= About this exercise =
Reproduce all the entries, matching the original word for word.

*** Provided records Section Begins ***

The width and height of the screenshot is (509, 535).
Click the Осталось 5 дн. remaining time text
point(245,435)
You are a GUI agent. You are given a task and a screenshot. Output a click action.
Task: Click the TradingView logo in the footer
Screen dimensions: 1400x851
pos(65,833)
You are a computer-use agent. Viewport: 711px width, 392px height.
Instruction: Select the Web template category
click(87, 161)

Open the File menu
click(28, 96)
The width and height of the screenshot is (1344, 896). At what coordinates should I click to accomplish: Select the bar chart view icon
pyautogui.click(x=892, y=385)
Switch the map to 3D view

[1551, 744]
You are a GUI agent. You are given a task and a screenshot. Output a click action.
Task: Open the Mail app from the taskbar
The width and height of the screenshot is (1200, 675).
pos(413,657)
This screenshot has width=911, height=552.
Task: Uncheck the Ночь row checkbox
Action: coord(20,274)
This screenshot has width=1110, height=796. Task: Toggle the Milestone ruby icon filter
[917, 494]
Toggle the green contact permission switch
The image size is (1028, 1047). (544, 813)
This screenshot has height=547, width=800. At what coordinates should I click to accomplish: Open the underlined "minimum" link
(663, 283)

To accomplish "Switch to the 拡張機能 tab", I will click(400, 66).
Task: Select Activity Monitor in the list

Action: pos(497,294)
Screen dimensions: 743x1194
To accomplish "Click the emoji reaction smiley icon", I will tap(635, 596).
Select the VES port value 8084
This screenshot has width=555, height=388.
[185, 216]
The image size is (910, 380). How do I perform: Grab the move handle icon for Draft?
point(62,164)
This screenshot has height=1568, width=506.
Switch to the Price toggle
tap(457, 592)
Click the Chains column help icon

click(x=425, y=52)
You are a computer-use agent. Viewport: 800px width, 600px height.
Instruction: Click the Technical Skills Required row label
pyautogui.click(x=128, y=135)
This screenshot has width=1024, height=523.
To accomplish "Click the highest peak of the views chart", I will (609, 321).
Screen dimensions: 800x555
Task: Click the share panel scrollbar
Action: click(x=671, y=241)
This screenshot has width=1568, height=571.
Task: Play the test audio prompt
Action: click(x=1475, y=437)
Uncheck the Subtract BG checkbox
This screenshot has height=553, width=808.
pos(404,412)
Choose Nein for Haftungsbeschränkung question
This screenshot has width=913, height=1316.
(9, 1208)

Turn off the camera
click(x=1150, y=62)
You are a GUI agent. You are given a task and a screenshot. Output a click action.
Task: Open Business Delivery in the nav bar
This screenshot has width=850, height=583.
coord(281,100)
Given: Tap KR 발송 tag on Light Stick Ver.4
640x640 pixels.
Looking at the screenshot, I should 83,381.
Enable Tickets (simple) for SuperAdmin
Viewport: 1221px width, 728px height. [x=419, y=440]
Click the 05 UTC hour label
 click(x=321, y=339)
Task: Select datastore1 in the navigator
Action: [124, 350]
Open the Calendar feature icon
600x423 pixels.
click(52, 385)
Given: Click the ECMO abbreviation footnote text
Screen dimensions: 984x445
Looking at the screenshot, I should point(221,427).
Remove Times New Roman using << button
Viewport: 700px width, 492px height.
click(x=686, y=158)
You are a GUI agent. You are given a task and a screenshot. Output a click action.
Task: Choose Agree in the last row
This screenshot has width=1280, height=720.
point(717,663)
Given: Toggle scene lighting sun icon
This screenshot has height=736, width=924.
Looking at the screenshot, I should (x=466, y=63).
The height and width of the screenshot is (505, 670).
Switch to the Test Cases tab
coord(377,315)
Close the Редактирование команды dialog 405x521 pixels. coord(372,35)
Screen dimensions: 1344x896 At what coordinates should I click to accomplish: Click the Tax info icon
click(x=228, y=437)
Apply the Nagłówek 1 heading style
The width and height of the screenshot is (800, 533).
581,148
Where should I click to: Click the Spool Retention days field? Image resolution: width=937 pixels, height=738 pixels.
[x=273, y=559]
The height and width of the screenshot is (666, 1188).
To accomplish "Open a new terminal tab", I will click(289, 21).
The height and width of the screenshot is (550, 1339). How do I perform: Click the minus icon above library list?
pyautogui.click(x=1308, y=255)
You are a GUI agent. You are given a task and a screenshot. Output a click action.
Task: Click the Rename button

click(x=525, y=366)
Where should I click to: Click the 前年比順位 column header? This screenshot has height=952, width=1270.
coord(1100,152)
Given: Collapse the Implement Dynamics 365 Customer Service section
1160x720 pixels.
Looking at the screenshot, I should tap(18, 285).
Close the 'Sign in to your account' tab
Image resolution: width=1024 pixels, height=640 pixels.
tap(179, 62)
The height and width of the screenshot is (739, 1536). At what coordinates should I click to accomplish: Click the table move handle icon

*** Provided records Section Ends ***

= Task result =
The width and height of the screenshot is (509, 535).
Click the Осталось 5 дн. remaining time text
point(245,435)
You are a GUI agent. You are given a task and a screenshot. Output a click action.
Task: Click the TradingView logo in the footer
Screen dimensions: 1400x851
pos(65,833)
You are a computer-use agent. Viewport: 711px width, 392px height.
Instruction: Select the Web template category
click(87, 161)

Open the File menu
click(28, 96)
The width and height of the screenshot is (1344, 896). At what coordinates should I click to accomplish: Select the bar chart view icon
pyautogui.click(x=892, y=385)
Switch the map to 3D view

[1551, 744]
You are a GUI agent. You are given a task and a screenshot. Output a click action.
Task: Open the Mail app from the taskbar
The width and height of the screenshot is (1200, 675).
pos(413,657)
This screenshot has width=911, height=552.
Task: Uncheck the Ночь row checkbox
Action: coord(20,274)
This screenshot has width=1110, height=796. Task: Toggle the Milestone ruby icon filter
[917, 494]
Toggle the green contact permission switch
The image size is (1028, 1047). (544, 813)
This screenshot has height=547, width=800. At what coordinates should I click to accomplish: Open the underlined "minimum" link
(663, 283)

To accomplish "Switch to the 拡張機能 tab", I will click(400, 66).
Task: Select Activity Monitor in the list

Action: pos(497,294)
Screen dimensions: 743x1194
To accomplish "Click the emoji reaction smiley icon", I will tap(635, 596).
Select the VES port value 8084
This screenshot has width=555, height=388.
[185, 216]
The image size is (910, 380). How do I perform: Grab the move handle icon for Draft?
point(62,164)
This screenshot has height=1568, width=506.
Switch to the Price toggle
tap(457, 592)
Click the Chains column help icon

click(x=425, y=52)
You are a computer-use agent. Viewport: 800px width, 600px height.
Instruction: Click the Technical Skills Required row label
pyautogui.click(x=128, y=135)
This screenshot has width=1024, height=523.
To accomplish "Click the highest peak of the views chart", I will (609, 321).
Screen dimensions: 800x555
Task: Click the share panel scrollbar
Action: click(x=671, y=241)
This screenshot has width=1568, height=571.
Task: Play the test audio prompt
Action: click(x=1475, y=437)
Uncheck the Subtract BG checkbox
This screenshot has height=553, width=808.
pos(404,412)
Choose Nein for Haftungsbeschränkung question
This screenshot has width=913, height=1316.
(9, 1208)

Turn off the camera
click(x=1150, y=62)
You are a GUI agent. You are given a task and a screenshot. Output a click action.
Task: Open Business Delivery in the nav bar
This screenshot has width=850, height=583.
coord(281,100)
Given: Tap KR 발송 tag on Light Stick Ver.4
640x640 pixels.
Looking at the screenshot, I should 83,381.
Enable Tickets (simple) for SuperAdmin
Viewport: 1221px width, 728px height. [x=419, y=440]
Click the 05 UTC hour label
 click(x=321, y=339)
Task: Select datastore1 in the navigator
Action: [124, 350]
Open the Calendar feature icon
600x423 pixels.
click(52, 385)
Given: Click the ECMO abbreviation footnote text
Screen dimensions: 984x445
Looking at the screenshot, I should point(221,427).
Remove Times New Roman using << button
Viewport: 700px width, 492px height.
click(x=686, y=158)
You are a GUI agent. You are given a task and a screenshot. Output a click action.
Task: Choose Agree in the last row
This screenshot has width=1280, height=720.
point(717,663)
Given: Toggle scene lighting sun icon
This screenshot has height=736, width=924.
Looking at the screenshot, I should (x=466, y=63).
The height and width of the screenshot is (505, 670).
Switch to the Test Cases tab
coord(377,315)
Close the Редактирование команды dialog 405x521 pixels. coord(372,35)
Screen dimensions: 1344x896 At what coordinates should I click to accomplish: Click the Tax info icon
click(x=228, y=437)
Apply the Nagłówek 1 heading style
The width and height of the screenshot is (800, 533).
581,148
Where should I click to: Click the Spool Retention days field? Image resolution: width=937 pixels, height=738 pixels.
[x=273, y=559]
The height and width of the screenshot is (666, 1188).
To accomplish "Open a new terminal tab", I will click(289, 21).
The height and width of the screenshot is (550, 1339). How do I perform: Click the minus icon above library list?
pyautogui.click(x=1308, y=255)
You are a GUI agent. You are given a task and a screenshot. Output a click action.
Task: Click the Rename button

click(x=525, y=366)
Where should I click to: Click the 前年比順位 column header? This screenshot has height=952, width=1270.
coord(1100,152)
Given: Collapse the Implement Dynamics 365 Customer Service section
1160x720 pixels.
Looking at the screenshot, I should tap(18, 285).
Close the 'Sign in to your account' tab
Image resolution: width=1024 pixels, height=640 pixels.
tap(179, 62)
The height and width of the screenshot is (739, 1536). At what coordinates should I click to accomplish: Click the table move handle icon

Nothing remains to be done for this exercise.